— BEGIN The data —

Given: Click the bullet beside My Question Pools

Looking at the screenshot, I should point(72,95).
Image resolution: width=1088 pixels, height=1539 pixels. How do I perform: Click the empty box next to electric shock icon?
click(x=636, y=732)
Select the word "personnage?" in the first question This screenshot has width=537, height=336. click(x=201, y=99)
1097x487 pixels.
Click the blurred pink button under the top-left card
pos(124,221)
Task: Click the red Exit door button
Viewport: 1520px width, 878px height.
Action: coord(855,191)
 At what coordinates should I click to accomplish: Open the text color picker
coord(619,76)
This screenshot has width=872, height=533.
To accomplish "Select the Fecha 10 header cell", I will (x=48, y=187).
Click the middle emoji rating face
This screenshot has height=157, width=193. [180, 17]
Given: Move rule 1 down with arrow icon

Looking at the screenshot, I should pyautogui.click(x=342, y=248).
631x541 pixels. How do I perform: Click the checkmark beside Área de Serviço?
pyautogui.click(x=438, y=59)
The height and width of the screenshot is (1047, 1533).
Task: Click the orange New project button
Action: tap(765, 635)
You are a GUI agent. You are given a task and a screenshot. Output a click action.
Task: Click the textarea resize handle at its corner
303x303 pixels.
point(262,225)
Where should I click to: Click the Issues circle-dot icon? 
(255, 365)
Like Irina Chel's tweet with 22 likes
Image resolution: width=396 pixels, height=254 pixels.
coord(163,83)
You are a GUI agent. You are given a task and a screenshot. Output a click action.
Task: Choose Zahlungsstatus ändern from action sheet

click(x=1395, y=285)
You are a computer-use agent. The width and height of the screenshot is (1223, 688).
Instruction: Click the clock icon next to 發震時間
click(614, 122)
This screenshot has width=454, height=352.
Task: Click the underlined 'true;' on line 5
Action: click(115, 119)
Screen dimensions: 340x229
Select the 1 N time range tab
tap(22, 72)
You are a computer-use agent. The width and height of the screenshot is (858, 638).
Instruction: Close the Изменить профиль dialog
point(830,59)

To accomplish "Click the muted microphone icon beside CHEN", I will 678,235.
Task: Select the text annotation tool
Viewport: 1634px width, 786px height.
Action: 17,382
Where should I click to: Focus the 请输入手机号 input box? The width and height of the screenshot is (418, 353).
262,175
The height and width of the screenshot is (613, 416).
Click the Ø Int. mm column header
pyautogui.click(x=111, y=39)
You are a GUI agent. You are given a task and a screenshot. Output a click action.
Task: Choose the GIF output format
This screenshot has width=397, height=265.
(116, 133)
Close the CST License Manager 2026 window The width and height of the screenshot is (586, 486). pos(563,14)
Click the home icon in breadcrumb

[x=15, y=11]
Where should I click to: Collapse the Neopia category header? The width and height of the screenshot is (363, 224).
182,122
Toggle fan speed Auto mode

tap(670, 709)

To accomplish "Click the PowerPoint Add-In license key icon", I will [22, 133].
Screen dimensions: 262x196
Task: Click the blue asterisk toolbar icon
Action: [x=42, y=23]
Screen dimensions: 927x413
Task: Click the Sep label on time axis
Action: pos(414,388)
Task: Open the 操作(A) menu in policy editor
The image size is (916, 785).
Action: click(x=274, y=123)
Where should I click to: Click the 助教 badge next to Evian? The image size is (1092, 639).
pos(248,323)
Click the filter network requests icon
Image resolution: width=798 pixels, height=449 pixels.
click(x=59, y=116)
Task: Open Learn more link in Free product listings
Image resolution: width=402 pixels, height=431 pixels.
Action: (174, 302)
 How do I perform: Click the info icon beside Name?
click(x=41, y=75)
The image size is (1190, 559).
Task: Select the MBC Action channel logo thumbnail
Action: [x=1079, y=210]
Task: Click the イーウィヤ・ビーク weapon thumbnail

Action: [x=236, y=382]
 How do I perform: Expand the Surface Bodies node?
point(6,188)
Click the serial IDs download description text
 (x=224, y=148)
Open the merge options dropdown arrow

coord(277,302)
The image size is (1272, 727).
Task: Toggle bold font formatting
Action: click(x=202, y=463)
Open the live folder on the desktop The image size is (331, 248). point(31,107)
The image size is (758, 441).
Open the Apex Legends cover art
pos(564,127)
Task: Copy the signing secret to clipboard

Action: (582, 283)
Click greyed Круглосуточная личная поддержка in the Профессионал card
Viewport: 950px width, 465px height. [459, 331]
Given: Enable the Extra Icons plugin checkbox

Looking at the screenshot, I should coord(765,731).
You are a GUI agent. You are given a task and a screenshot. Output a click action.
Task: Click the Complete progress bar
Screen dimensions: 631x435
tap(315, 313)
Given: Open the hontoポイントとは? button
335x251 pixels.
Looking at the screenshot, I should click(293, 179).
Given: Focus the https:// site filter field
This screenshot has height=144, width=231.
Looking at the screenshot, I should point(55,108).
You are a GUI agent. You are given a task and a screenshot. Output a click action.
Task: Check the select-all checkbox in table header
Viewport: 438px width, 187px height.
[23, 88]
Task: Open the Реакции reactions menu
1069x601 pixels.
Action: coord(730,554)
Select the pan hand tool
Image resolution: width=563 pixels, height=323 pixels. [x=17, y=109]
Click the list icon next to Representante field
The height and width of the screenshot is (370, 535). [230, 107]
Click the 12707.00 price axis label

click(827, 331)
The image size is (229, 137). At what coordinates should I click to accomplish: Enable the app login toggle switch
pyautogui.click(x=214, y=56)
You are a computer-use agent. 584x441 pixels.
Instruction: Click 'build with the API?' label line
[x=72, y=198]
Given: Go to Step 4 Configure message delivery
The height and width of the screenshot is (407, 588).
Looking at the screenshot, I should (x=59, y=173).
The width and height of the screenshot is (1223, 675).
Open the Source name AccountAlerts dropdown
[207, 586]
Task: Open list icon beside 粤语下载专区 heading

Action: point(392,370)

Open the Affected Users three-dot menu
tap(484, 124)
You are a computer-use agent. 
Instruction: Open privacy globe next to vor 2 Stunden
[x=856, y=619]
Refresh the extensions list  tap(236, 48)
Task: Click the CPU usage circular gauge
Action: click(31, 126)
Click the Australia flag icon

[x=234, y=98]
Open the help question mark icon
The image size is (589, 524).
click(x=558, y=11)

— END The data —

**Description of the task:**
Write out the listing word for word, starting with the line that contains "The height and width of the screenshot is (613, 416)." and going on through the line that contains "Action: click(x=274, y=123)".

**Expected output:**
The height and width of the screenshot is (613, 416).
Click the Ø Int. mm column header
pyautogui.click(x=111, y=39)
You are a GUI agent. You are given a task and a screenshot. Output a click action.
Task: Choose the GIF output format
This screenshot has width=397, height=265.
(116, 133)
Close the CST License Manager 2026 window The width and height of the screenshot is (586, 486). pos(563,14)
Click the home icon in breadcrumb

[x=15, y=11]
Where should I click to: Collapse the Neopia category header? The width and height of the screenshot is (363, 224).
182,122
Toggle fan speed Auto mode

tap(670, 709)

To accomplish "Click the PowerPoint Add-In license key icon", I will [22, 133].
Screen dimensions: 262x196
Task: Click the blue asterisk toolbar icon
Action: [x=42, y=23]
Screen dimensions: 927x413
Task: Click the Sep label on time axis
Action: pos(414,388)
Task: Open the 操作(A) menu in policy editor
The image size is (916, 785).
Action: click(x=274, y=123)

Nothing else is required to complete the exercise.